YORK City Knights head coach James Ford has revealed that he will meet with retiring legend Tim Spears and chairman Jon Flatman to discuss a potential coaching position at the club.

Spears announced on Wednesday that he would hang up his boots at the end of the season and bring a close to a near 20-year career in professional rugby league.

Five of those seasons have been spent with York, with Spears captain for four of them.

During that time, the forward has been a huge presence on the field and helped the club securing the League One title in 2018 and a third-placed finish in the Championship the following year.

Ford has consistently waxed lyrical about Spears' impact as a leader in the dressing room and he has said that a conversation will be had around the 37-year-old staying in a coaching capacity.

Spears himself said that he was keen to "take some time away from the game and prioritise my family", but added that he would "never say never" to such a position.

“Me and Tim need to sit down and have a chat," said Ford.

"I’ve made it clear that I’m full of respect for Tim, he’s really enjoyed his time at York and I’d like to think that respect is mutual.

“I do appreciate that he has given a lot to the sport and he’s got a young family.

“We’ll have that conversation, and Jon will be involved in that as well. It’s for all of us to discuss and see what suits us all best.

“The door is certainly not closed.”

Signed from Featherstone Rovers in 2016, Spears was the first signing of the Flatman era in which the club has transformed itself from being on the brink of closure to establishing itself as a credible challenge for a Super League spot in the not-so-distant future.

Ford admitted that he will miss having Spears as a player.

The coach enthused: "I’m full of respect and admiration for Tim and how he conducts himself, whether he is in the team or not, he’s always first-class and willing to put the team first.

“How he looks after himself is a definite lesson for some of the other players at the club.

“I think that all of the things that Tim does off the field is really evident in what he does on the field.

“He’s 37 years of age but he’s still charging around that field trying to wallop blokes far younger than he is, he’s so competitive.

“I’ll miss working with him as a player. He’s been an absolute delight to coach, he keeps you on your toes and he will challenge you.

“You know if he thinks that you’re not quite right because his feelings are written all over him when you’re having a conversation with him - he can pull some funny faces.

“But that’s good and I’ll miss that. It would be great if we could keep Tim around for the future.”

Ahead of Sunday's final Betfred Championship home game of the season against London Broncos, veterans Ryan Atkins and Danny Washbrook - both of whom had long careers in Super League - also declared that they would be retiring at the end of the month.

Former England international Atkins recently brought up 400 appearances for his career, the majority of those coming at Warrington Wolves and Wakefield Trinity.

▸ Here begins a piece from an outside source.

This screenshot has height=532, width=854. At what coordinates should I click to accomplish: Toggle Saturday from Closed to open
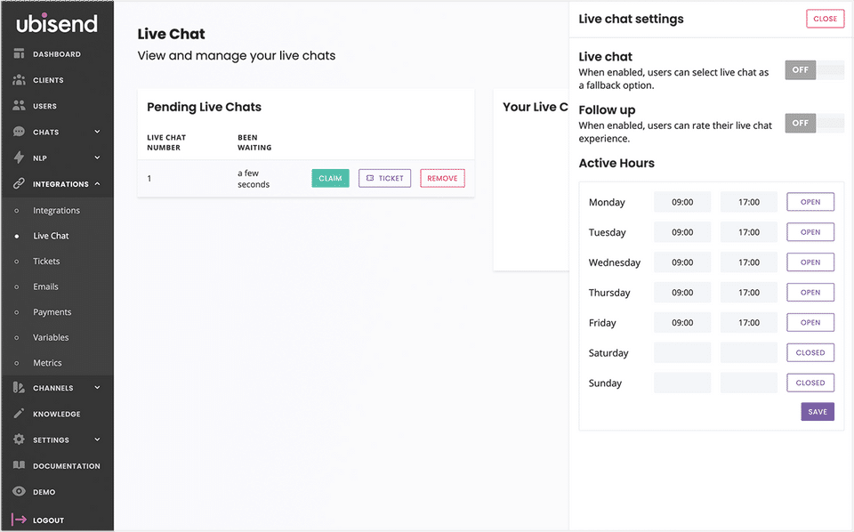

The centre won four major honours with the former.

Ford said: “I think that Ryan has been really good for us this year.

"He’s a big physical presence out wide who has scored some tries and been good in yardage.

“He’s been a good presence off the field as well because we’ve had all sorts of disruption.

“Ryan has been really good at supporting the coaching staff at times. I’m really proud to have coached Ryan.

“I didn’t know him before this season but I’m really pleased that we brought him to the club.

"I’m full of respect for Ryan as a player and a bloke.

“I would put him in the same category as Ben Cockayne, Tim Spears, Graeme Horne, Joel Edwards, Joe Batchelor and Greg Minikin.

"They’re people who you stay in touch with when they leave the club because you’re so endeared to them because of how they’ve conducted themselves. Ryan is now in that little gang.”

Washbrook meanwhile may be best remembered for his two spells at Hull FC, winning back-to-back Challenge Cups in his second stint.

Ford added: “It’s been great to get to know Washy.

"He’s been key for us this year because he’s played pretty much every position.

“He has conducted himself tremendously well, even when he wasn’t in the team.

"He understood that it wasn’t personal and he did his best for the 17 that were playing.

“That’s a real mark of his character. When a player is not selected and they’re disruptive or vindictive, they’re the kind of players that you don’t want at your club.

“He’s an intelligent young man who wants to play every week but understands that he is a little more mature now than he was a few years ago.

“I’ve really enjoyed working with Danny, he’s a great guy.”